No. No fucking way. I played dumb. "Meaning...?"
"Well, you're here for the addiction counseling, right?" She said it so nonchalantly, as if she was asking me where the peanut butter was at the grocery store.
I gulped. "I uh...well, it's...complicated."
"I figured as much, especially after picking you up the other day." She shrugged, and I realized it's complicated was just as much of a yes as I could have given her. "It's not too hard to figure out when you've been there yourself, you know?"
Been there yourself. The words were like gunshots.
"...so, you knew about me? Even then?" I sputtered out.
She nodded in response, that flicker of light never leaving her eyes.
I felt like a bomb had exploded inside my stomach. "Why didn't you say anything to me? That's kind of fucked up, don't you think? You didn't wanna tell me you were going through the same thing? Maybe make me not feel so shitty about it?"
She rocked back and forth on her heels, still holding that sweet, faint smile. "No, because you'd tell me when you were ready to tell me. I wasn't going to force it out of you or call you out. That's even more fucked up."

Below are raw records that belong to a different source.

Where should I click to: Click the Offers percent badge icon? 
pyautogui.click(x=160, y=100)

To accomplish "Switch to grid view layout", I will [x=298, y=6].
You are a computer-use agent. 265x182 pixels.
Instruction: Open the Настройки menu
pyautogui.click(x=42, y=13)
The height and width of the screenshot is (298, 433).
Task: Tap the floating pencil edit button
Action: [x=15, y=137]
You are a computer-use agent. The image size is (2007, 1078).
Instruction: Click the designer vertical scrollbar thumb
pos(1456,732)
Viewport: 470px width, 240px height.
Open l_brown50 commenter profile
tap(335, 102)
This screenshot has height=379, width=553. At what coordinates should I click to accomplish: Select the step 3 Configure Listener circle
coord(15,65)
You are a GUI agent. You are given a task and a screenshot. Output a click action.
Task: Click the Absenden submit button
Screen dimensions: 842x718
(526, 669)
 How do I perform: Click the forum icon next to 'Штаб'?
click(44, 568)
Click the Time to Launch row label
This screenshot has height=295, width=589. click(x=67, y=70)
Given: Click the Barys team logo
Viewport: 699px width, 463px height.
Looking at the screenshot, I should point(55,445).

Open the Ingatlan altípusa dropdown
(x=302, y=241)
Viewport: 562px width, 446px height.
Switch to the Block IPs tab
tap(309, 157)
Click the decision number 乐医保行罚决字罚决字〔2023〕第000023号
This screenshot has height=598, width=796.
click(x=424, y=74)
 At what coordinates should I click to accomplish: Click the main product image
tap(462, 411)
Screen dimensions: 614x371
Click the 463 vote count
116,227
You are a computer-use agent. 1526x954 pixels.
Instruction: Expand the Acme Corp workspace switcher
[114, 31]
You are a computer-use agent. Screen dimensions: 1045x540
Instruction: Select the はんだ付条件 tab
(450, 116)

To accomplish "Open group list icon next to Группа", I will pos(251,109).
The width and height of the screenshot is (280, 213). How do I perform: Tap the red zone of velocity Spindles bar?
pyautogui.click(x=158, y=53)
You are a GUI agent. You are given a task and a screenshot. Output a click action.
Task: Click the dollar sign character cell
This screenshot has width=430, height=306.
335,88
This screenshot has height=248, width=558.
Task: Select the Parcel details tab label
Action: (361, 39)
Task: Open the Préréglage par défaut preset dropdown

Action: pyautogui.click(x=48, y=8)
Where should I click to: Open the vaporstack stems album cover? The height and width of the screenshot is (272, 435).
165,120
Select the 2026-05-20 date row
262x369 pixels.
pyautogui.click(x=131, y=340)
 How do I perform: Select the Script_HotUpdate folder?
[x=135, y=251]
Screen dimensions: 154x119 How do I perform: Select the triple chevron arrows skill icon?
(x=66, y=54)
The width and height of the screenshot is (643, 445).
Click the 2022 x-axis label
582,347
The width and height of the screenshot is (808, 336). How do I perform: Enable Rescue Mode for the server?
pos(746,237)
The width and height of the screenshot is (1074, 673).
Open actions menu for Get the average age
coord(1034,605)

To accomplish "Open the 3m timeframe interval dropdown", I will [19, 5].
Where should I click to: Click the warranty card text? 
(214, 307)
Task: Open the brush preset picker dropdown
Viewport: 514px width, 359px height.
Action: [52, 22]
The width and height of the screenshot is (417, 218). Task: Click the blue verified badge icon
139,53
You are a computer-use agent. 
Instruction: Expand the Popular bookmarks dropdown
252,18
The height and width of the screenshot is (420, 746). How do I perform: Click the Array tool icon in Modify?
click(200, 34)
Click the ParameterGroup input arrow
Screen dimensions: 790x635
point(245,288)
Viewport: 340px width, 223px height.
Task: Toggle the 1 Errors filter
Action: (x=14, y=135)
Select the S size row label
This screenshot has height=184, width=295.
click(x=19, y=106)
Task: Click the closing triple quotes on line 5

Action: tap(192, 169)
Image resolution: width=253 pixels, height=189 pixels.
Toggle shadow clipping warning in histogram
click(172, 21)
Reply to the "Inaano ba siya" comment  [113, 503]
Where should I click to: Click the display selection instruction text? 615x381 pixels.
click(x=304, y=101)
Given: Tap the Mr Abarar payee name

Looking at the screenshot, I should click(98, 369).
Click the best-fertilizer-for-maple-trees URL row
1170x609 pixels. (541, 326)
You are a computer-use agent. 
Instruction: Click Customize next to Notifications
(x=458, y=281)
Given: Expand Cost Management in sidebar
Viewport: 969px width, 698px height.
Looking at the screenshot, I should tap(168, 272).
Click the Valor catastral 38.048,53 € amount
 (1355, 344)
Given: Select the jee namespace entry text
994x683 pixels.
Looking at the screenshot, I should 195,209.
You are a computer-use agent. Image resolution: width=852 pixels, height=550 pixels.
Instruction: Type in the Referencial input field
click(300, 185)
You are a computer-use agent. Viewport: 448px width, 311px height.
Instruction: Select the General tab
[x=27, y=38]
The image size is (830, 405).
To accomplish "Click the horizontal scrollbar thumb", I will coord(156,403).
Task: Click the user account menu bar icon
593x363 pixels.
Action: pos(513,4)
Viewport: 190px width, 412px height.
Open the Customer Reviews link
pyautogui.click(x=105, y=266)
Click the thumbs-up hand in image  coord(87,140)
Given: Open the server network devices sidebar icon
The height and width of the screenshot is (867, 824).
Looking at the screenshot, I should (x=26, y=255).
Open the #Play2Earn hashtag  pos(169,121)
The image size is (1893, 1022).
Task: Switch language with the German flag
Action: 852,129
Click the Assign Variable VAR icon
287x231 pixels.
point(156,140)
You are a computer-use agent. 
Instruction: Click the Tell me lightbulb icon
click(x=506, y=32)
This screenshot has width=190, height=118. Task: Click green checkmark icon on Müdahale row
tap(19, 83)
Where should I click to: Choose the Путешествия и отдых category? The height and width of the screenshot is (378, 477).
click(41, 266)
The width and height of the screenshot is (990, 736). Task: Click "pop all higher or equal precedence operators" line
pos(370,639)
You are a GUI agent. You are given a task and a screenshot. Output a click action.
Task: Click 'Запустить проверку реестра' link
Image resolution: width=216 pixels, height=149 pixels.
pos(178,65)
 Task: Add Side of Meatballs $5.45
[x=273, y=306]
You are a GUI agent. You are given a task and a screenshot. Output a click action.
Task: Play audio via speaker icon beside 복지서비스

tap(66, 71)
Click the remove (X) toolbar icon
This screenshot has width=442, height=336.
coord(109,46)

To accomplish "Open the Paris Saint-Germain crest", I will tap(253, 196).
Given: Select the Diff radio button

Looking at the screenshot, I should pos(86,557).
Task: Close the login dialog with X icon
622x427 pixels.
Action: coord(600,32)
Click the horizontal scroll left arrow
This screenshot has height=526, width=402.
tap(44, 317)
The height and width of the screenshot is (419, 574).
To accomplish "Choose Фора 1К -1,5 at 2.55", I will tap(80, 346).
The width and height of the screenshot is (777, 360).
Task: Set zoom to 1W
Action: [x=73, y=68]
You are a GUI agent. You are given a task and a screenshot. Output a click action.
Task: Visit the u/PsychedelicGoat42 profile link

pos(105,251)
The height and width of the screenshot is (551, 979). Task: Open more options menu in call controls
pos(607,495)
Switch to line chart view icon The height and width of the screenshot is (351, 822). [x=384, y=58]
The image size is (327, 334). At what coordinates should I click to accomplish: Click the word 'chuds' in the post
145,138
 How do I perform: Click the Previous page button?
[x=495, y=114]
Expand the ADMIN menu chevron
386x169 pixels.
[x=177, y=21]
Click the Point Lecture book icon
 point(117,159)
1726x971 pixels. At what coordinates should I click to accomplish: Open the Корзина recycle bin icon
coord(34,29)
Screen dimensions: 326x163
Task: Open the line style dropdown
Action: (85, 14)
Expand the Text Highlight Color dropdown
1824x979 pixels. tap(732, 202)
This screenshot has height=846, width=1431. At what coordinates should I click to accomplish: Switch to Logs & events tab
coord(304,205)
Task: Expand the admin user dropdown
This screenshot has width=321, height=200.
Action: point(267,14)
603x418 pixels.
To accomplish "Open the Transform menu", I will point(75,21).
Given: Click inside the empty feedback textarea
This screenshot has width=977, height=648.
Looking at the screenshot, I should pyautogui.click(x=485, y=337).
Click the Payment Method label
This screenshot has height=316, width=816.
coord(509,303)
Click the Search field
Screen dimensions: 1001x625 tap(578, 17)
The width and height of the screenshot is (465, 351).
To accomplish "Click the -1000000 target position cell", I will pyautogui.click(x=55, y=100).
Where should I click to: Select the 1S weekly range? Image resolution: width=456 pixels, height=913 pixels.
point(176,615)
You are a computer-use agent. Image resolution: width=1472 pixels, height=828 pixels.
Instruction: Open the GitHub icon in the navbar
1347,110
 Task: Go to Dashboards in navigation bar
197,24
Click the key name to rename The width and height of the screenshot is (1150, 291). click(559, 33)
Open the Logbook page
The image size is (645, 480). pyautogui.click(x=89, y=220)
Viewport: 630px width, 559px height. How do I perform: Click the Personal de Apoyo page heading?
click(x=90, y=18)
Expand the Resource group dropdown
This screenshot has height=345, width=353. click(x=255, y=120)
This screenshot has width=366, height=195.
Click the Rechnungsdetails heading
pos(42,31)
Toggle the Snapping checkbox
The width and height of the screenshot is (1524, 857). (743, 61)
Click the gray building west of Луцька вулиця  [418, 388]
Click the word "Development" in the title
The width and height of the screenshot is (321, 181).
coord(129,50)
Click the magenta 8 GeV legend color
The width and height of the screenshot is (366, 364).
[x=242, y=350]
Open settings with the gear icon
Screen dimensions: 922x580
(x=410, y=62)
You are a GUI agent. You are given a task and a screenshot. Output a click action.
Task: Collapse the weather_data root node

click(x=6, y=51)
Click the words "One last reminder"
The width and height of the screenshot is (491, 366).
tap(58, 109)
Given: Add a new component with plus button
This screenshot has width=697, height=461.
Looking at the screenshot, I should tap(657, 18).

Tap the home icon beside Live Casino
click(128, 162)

"How do you know how I'd feel?"
"I don't. But I've learned to figure out what the right thing to do is. Listen Kai, I've been sober for six months. You've been sober for what...three days?"
"Like a week." It was more like five days, but I wasn't going to split hairs with her.
"Right, and that's great. Really, it is. But I think I know what I'm doing. More than you do right now."
Somehow, she was still perfect, and it wrecked me. I wanted to hate her, but there was no way in hell that was happening. It was more like the opposite.
"Anyway, I'll see you at the youth group meeting next week, yeah?"
"Maybe you will, and maybe you won't."
She gave me another one of her knowing glances. "I'll see you next week, Kai."
She sauntered off to that same Jeep she picked me up off the side of the road in, leaving me standing dumbfounded on the corner, trying to piece together the severity of the situation I had just stumbled into.